Un lungo flusso di ricordi, una narrazione libera e continua: gli studi ad Atene, il rapporto con l’Imperatore Traiano, la consapevolezza dell’atrocità della guerra da cui deriverà un regno fatto di pace, viaggi e riforme, il motto "humanitas, libertas, felicitas". In mezzo al racconto di trionfi militari e sconfitte, trovano spazio anche riflessioni e passioni: la filosofia greca, le battute di caccia, il cibo, l’astrologia, la poesia. Poi l’amore, quello vero, incarnato non nella figura della moglie, la nipote di Traiano, ma in Antinoo, l’emblema della bellezza e del sentimento, il fanciullo amato di una passione totale e poi pianto e deificato dopo la morte prematura e improvvisa. Adriano fu uomo illuminato, colto, aperto alla diversità e alla tolleranza ed è raccontato, sia nell’opera letteraria che nell’adattamento teatrale, non solo come condottiero, politico e uomo nelle cui parole ritroviamo le radici della nostra storia, ma anche e soprattutto come anima fatta di passioni, debolezze, ricordi. Umano.

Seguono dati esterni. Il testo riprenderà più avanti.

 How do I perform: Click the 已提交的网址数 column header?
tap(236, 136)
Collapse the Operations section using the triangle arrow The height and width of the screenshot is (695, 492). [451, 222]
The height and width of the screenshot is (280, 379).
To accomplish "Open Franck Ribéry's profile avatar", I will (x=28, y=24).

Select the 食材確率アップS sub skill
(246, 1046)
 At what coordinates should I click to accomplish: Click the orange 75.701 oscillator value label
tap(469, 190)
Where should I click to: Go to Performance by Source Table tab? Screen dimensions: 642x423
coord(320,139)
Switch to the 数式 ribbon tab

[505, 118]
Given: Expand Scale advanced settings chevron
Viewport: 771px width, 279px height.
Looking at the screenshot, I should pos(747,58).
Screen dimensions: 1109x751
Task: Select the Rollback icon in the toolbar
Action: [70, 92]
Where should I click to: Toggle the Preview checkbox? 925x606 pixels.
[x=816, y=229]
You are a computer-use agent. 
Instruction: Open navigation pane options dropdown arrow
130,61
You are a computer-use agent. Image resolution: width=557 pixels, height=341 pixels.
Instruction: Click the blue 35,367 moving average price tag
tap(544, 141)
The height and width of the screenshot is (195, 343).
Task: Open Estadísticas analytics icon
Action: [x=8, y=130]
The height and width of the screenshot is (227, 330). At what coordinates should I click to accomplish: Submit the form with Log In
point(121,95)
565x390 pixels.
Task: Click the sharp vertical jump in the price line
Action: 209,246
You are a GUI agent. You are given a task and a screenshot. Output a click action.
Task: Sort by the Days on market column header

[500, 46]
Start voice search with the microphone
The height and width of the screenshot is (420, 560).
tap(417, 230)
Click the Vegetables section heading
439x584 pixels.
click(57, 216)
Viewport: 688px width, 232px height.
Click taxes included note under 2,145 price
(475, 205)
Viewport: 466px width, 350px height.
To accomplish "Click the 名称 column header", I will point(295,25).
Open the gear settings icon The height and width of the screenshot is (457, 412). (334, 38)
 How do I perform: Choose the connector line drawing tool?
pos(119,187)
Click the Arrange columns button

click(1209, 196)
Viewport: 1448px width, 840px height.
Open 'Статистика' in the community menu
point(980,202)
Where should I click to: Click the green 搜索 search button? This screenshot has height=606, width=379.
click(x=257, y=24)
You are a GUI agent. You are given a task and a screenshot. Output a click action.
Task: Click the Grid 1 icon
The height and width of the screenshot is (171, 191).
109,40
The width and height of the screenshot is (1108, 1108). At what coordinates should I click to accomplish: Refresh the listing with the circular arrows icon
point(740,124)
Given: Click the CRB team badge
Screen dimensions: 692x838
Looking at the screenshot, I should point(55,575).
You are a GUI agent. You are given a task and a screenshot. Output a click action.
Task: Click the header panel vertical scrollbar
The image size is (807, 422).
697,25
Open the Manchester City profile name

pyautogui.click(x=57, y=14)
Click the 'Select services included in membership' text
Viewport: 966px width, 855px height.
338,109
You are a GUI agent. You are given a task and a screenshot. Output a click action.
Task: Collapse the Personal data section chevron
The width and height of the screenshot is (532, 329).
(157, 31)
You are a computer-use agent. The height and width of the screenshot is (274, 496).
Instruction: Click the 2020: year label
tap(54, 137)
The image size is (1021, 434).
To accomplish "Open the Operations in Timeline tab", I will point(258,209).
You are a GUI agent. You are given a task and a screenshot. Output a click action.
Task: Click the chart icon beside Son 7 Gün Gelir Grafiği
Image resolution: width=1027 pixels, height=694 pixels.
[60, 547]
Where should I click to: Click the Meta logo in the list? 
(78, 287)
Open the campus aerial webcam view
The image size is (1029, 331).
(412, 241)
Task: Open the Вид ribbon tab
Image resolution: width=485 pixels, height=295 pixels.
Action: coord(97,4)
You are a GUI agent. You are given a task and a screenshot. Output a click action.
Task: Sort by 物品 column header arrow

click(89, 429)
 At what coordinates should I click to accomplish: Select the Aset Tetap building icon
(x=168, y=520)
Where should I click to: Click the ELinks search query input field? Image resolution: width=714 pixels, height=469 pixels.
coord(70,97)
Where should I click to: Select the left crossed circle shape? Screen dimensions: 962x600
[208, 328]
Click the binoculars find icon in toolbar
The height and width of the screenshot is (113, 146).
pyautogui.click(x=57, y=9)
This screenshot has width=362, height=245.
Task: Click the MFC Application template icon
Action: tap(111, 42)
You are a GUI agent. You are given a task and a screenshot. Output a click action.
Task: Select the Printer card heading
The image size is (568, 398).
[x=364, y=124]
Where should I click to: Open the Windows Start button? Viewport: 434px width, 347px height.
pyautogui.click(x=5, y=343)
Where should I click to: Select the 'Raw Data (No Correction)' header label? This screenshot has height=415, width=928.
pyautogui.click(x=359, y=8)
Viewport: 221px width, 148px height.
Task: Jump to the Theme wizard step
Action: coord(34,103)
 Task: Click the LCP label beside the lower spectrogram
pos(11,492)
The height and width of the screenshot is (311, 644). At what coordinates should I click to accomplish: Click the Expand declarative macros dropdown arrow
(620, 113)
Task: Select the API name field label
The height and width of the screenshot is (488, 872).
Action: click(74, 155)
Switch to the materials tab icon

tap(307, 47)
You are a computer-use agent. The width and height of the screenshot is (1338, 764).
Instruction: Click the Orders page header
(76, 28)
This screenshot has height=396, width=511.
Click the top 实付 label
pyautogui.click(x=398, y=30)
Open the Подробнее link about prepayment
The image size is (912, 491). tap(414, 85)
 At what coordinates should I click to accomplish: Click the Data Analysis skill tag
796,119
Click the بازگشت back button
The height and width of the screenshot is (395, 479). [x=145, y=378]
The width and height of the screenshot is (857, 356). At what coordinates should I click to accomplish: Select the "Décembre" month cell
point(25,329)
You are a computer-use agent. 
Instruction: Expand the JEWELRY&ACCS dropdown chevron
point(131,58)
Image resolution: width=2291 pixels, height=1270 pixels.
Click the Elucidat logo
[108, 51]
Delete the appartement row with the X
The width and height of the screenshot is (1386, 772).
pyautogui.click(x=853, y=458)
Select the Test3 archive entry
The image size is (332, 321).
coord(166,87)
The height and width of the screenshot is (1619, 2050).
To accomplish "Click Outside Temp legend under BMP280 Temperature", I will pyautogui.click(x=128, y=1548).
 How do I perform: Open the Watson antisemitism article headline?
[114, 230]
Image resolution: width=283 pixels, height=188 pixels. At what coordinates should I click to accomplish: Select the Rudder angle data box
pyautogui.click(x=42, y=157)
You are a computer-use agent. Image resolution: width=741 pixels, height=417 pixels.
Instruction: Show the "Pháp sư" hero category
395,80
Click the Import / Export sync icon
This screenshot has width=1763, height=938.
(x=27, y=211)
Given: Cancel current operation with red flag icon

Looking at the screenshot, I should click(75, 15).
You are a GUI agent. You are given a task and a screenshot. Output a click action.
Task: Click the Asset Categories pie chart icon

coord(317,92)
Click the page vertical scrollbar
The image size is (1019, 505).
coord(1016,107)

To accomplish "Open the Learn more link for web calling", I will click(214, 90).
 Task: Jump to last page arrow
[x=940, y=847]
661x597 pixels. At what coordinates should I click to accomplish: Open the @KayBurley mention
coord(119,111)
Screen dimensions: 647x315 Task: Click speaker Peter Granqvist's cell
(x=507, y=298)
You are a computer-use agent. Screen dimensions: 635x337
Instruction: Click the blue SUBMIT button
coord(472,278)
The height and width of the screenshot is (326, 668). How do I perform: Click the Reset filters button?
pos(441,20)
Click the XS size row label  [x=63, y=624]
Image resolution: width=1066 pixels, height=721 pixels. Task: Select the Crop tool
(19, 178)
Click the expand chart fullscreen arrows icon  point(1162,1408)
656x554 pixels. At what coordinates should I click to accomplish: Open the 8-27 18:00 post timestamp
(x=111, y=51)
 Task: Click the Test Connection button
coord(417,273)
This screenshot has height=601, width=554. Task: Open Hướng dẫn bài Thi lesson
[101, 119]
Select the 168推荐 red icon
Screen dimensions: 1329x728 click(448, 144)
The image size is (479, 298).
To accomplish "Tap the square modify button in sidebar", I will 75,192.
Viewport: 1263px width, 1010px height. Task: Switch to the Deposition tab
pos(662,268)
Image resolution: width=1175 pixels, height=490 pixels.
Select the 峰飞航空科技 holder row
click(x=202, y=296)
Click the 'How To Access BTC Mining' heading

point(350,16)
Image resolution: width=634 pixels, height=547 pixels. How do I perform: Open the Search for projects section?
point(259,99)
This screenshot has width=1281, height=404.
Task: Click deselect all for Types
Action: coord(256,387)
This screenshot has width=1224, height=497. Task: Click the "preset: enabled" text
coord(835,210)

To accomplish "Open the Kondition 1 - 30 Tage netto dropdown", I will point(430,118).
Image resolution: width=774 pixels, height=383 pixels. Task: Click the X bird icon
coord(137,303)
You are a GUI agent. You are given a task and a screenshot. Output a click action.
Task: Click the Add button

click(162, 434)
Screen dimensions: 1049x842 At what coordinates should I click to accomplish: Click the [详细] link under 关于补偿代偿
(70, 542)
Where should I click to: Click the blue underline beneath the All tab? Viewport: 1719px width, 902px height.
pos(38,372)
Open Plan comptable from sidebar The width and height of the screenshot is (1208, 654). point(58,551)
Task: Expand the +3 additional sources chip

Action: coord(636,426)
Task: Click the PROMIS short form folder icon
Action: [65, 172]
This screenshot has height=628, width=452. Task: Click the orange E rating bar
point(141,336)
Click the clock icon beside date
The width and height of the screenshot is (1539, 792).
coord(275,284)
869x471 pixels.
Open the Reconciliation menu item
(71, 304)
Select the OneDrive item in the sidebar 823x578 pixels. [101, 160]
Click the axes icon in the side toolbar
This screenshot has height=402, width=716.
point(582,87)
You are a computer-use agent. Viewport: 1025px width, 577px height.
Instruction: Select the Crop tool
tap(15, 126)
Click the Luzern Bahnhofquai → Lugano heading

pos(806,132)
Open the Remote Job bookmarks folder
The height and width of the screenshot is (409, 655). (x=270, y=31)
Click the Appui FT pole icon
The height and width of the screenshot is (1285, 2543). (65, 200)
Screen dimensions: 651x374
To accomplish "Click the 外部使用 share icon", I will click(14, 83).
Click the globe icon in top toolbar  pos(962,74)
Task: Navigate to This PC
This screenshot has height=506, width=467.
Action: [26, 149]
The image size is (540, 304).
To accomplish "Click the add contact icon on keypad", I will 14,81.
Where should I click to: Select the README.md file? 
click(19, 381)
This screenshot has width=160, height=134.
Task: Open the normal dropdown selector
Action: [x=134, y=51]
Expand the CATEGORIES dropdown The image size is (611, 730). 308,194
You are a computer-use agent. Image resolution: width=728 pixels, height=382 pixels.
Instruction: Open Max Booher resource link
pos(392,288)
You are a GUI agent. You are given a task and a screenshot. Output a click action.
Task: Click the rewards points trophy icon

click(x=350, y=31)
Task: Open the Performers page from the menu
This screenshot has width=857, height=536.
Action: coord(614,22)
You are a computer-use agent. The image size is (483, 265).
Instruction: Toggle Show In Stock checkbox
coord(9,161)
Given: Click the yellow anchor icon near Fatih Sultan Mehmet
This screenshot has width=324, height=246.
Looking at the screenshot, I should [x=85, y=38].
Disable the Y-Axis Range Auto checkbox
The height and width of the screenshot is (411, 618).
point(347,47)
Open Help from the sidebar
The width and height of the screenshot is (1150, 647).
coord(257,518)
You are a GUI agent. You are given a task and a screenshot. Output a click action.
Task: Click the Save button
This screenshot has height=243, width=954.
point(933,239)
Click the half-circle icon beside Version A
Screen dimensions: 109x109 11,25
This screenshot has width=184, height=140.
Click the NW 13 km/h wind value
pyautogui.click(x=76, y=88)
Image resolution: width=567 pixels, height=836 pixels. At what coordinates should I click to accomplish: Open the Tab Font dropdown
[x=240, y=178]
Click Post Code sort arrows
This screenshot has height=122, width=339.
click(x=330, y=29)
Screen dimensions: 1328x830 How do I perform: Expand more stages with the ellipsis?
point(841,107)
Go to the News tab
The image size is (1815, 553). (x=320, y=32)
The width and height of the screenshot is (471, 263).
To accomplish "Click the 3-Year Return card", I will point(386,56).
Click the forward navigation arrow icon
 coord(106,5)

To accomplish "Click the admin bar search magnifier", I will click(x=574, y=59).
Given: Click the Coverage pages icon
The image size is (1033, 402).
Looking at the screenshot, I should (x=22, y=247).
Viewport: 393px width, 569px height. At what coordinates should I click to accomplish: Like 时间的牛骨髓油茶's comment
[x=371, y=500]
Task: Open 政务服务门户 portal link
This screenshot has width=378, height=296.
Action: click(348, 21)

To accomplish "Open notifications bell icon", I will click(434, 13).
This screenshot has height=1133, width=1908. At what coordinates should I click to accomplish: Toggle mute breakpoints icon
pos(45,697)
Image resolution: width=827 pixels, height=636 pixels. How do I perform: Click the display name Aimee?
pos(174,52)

L’imperatore è ormai anziano e malato quando dedica al giovane nipote le sue memorie. E’ stanco, sofferente, debilitato nel corpo dalla malattia e segnato nello spirito da perdite e dolori. “Comincio a scorgere il profilo della mia morte” dice e, immancabilmente, volgendosi al passato, si lascia trasportare da una dolce malinconia e ripercorre un’intera esistenza.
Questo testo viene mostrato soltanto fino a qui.